Reputation: 77
There is a data set of the following structure:
firm_ID partner_ID start_date end_date
1 2 01jan2001 15mar2001
1 3 15feb2001 30apr2001
2 4 20mar2001 14may2001
The data set shows the duration of partnership of firm_ID with partner_ID. Here, firm_ID and partner_ID (both integers) refer to a unique identifier of the firms .

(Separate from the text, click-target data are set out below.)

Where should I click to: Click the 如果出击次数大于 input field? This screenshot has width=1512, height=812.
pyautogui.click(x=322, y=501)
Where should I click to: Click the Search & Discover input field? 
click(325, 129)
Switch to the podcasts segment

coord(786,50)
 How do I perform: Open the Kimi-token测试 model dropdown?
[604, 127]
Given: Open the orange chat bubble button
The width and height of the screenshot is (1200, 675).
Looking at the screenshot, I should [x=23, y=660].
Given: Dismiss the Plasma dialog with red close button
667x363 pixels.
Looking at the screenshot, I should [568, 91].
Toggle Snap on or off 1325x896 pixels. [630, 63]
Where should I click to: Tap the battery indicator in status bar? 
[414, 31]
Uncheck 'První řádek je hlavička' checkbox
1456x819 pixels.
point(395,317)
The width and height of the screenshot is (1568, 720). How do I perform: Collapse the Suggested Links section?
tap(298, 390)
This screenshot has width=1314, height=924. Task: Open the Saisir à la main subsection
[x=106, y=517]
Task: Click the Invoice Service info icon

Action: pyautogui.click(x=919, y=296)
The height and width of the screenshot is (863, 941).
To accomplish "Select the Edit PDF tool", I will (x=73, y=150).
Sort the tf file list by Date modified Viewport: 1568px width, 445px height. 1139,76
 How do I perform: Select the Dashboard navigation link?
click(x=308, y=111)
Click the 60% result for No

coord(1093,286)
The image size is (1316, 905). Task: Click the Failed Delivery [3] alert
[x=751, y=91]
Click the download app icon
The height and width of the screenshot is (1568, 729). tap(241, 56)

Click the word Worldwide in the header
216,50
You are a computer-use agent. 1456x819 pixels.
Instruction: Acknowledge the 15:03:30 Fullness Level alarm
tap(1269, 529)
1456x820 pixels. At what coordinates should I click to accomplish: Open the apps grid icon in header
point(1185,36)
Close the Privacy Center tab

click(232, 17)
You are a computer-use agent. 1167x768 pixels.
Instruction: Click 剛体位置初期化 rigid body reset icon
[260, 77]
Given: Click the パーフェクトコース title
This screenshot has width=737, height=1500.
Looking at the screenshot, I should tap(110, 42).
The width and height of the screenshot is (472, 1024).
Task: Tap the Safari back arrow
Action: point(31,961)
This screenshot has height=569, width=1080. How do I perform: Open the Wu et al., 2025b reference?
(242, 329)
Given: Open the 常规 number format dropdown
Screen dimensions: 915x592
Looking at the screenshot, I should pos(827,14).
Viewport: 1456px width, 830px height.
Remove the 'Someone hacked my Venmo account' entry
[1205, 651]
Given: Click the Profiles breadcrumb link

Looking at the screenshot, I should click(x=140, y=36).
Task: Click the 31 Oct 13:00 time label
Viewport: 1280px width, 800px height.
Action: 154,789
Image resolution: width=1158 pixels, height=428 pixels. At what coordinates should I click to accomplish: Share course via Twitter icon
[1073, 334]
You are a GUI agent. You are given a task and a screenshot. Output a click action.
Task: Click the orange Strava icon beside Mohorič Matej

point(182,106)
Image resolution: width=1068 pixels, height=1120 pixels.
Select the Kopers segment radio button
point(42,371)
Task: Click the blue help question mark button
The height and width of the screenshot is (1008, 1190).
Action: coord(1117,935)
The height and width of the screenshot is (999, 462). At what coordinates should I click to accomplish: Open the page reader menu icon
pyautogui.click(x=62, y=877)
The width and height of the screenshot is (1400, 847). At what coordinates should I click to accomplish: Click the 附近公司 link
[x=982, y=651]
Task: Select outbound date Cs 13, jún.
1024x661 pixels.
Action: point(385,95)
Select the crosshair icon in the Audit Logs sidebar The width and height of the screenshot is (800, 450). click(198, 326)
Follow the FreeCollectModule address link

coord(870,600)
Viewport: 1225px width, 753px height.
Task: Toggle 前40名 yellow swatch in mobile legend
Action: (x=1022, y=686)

Using Stata, I want to create a summary table, which shows for each unique firm_ID the number of its partnerships, by month and year. If the partnership existed for at least one day in a given month, it should be counted. If firm 1 reports a partnership with firm 2 but firm 2 doesn't report a partnership with firm 1, then it should only be counted for firm 1 and not firm 2.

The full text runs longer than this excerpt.